- _Text shown_:
Geometry of the flax and pinewood fibers.

Material		Mean length L (mm)	Mean width D (µm)	Aspect ratio (L/D) 10−3
Flax fiber	Mean value Std Dev Cov	1.9 0.02 0.01	27 0.01 0.00	7.03
Pinewood fiber	Mean value Std Dev Cov	1.1 0.02 0.02	32 0.01 0.00	3.44

Tensile test

Tensile tests were conducted using an Instron electromechanical device (model LM-U150) fitted with a 10 kN load cell, in accordance with ASTM standard D 638. ⁴⁰ Three samples were tested for each experimental condition. The deformation and displacement were measured using a digital image correlation system (LaVision Inc., Göttingen, Germany).

Acoustic emissions were measured using an apparatus from the Physical Acoustics Corporation (Princton Jct, NJ, USA) with two Micro-80 large-band sensors (100–1000 kHz). The timing parameters were PDT, 40 μs; HDT, 80 μs; and HLT, 200 μs. The recorded signals were classified according to amplitude, number of hits, duration, and frequency. Based on the unsupervised neural network technique, each group of acoustic events is attributed to a damage mechanism.

Drop-weight impact test

Hemispherical 20-mm impactors were used to deliver the impact on an Instron CEAST 9350 device fitted with a 22 kN load cell. The impact energy ranged from 1.6 J to 5 J for different impactor masses. An antibounce system was used to ensure a single impact on the test specimen. The tests were conducted in accordance with the ASTM standard D5628. ⁴¹ Three samples were tested for each experimental condition.

Damage analysis of test samples

X-ray micro-computed tomography

An EasyTom 130 apparatus was used at 130 kV and 300 mA to obtain micro-CT X-ray scans of the samples after the impact. The scanner was equipped with a sealed micro-focus X-ray tube with a 3-µm spot size and a high-resolution flat-screen detector with 1920 × 1536 pixels, each 127 µm in diameter. The maximum resolution under the conditions used in this study was approximately 18 µm. These measurements helped us to distinguish between the fiber, matrix, and pores (empty space) of the material, as well as appraise the type and extent of damage sustained as a function of impact energy.

- _Provided records_:

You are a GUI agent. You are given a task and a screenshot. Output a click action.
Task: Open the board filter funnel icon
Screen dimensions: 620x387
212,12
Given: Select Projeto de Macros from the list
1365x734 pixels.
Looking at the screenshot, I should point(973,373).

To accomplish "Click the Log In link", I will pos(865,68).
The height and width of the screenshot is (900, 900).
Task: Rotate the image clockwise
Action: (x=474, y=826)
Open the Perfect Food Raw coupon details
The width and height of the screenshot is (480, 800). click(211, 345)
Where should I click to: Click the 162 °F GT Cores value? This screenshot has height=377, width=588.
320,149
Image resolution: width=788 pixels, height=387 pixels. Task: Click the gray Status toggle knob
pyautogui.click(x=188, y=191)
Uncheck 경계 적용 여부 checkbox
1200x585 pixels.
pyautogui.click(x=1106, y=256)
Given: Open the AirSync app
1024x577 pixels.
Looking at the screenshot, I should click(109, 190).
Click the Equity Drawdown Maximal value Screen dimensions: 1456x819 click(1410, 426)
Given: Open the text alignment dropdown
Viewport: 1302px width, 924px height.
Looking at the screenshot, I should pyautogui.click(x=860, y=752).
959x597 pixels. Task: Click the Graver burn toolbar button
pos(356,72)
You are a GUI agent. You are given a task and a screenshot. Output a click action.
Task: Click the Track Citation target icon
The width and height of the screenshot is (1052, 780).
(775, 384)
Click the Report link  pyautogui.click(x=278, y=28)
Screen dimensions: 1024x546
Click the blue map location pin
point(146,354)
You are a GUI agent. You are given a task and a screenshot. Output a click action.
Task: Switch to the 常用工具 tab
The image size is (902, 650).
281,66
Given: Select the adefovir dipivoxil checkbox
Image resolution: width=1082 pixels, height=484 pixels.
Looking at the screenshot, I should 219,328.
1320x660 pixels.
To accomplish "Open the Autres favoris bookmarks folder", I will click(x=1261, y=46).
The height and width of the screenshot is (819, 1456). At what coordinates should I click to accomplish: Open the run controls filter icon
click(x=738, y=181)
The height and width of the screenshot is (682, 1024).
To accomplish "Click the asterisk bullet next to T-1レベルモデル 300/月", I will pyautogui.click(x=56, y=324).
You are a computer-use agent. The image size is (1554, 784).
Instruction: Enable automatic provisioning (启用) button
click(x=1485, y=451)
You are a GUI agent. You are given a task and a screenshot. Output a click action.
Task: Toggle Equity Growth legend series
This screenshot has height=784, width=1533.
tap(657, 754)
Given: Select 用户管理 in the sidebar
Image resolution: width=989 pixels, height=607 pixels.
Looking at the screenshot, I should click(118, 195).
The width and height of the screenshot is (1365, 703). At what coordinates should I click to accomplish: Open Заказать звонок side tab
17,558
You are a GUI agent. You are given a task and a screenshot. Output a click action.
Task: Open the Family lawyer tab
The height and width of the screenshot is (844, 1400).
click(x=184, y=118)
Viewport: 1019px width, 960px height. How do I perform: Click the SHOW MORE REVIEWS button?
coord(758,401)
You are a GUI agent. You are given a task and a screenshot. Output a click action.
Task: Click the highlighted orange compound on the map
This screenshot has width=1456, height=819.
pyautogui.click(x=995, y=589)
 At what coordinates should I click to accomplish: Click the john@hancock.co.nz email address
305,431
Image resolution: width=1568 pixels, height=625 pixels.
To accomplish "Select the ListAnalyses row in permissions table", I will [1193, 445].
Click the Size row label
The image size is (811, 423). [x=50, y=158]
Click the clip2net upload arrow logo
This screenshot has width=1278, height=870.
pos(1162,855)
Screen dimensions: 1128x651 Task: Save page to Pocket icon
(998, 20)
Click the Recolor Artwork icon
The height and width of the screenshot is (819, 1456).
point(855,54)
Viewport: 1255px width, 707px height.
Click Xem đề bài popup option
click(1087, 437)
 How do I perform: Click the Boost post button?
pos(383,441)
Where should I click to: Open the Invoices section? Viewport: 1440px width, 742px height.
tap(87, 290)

- _Aim A_: Reproduce the entire text on flax and pinewood fiber testing word for word.
- _Aim B_: Swap "Open" for "Launch" in the rows starting at the line containing "Given: Select Projeto de Macros from the list" and ending at the line containing "pos(356,72)", leaving everything else unchanged. Give only those lines.
The rows are unrelated to the text on flax and pinewood fiber testing.

- _Worked answer A_:
Geometry of the flax and pinewood fibers.

Material		Mean length L (mm)	Mean width D (µm)	Aspect ratio (L/D) 10−3
Flax fiber	Mean value Std Dev Cov	1.9 0.02 0.01	27 0.01 0.00	7.03
Pinewood fiber	Mean value Std Dev Cov	1.1 0.02 0.02	32 0.01 0.00	3.44

Tensile test

Tensile tests were conducted using an Instron electromechanical device (model LM-U150) fitted with a 10 kN load cell, in accordance with ASTM standard D 638. ⁴⁰ Three samples were tested for each experimental condition. The deformation and displacement were measured using a digital image correlation system (LaVision Inc., Göttingen, Germany).

Acoustic emissions were measured using an apparatus from the Physical Acoustics Corporation (Princton Jct, NJ, USA) with two Micro-80 large-band sensors (100–1000 kHz). The timing parameters were PDT, 40 μs; HDT, 80 μs; and HLT, 200 μs. The recorded signals were classified according to amplitude, number of hits, duration, and frequency. Based on the unsupervised neural network technique, each group of acoustic events is attributed to a damage mechanism.

Drop-weight impact test

Hemispherical 20-mm impactors were used to deliver the impact on an Instron CEAST 9350 device fitted with a 22 kN load cell. The impact energy ranged from 1.6 J to 5 J for different impactor masses. An antibounce system was used to ensure a single impact on the test specimen. The tests were conducted in accordance with the ASTM standard D5628. ⁴¹ Three samples were tested for each experimental condition.

Damage analysis of test samples

X-ray micro-computed tomography

An EasyTom 130 apparatus was used at 130 kV and 300 mA to obtain micro-CT X-ray scans of the samples after the impact. The scanner was equipped with a sealed micro-focus X-ray tube with a 3-µm spot size and a high-resolution flat-screen detector with 1920 × 1536 pixels, each 127 µm in diameter. The maximum resolution under the conditions used in this study was approximately 18 µm. These measurements helped us to distinguish between the fiber, matrix, and pores (empty space) of the material, as well as appraise the type and extent of damage sustained as a function of impact energy.

- _Worked answer B_:
Given: Select Projeto de Macros from the list
1365x734 pixels.
Looking at the screenshot, I should point(973,373).

To accomplish "Click the Log In link", I will pos(865,68).
The height and width of the screenshot is (900, 900).
Task: Rotate the image clockwise
Action: (x=474, y=826)
Launch the Perfect Food Raw coupon details
The width and height of the screenshot is (480, 800). click(211, 345)
Where should I click to: Click the 162 °F GT Cores value? This screenshot has height=377, width=588.
320,149
Image resolution: width=788 pixels, height=387 pixels. Task: Click the gray Status toggle knob
pyautogui.click(x=188, y=191)
Uncheck 경계 적용 여부 checkbox
1200x585 pixels.
pyautogui.click(x=1106, y=256)
Given: Launch the AirSync app
1024x577 pixels.
Looking at the screenshot, I should click(109, 190).
Click the Equity Drawdown Maximal value Screen dimensions: 1456x819 click(1410, 426)
Given: Launch the text alignment dropdown
Viewport: 1302px width, 924px height.
Looking at the screenshot, I should pyautogui.click(x=860, y=752).
959x597 pixels. Task: Click the Graver burn toolbar button
pos(356,72)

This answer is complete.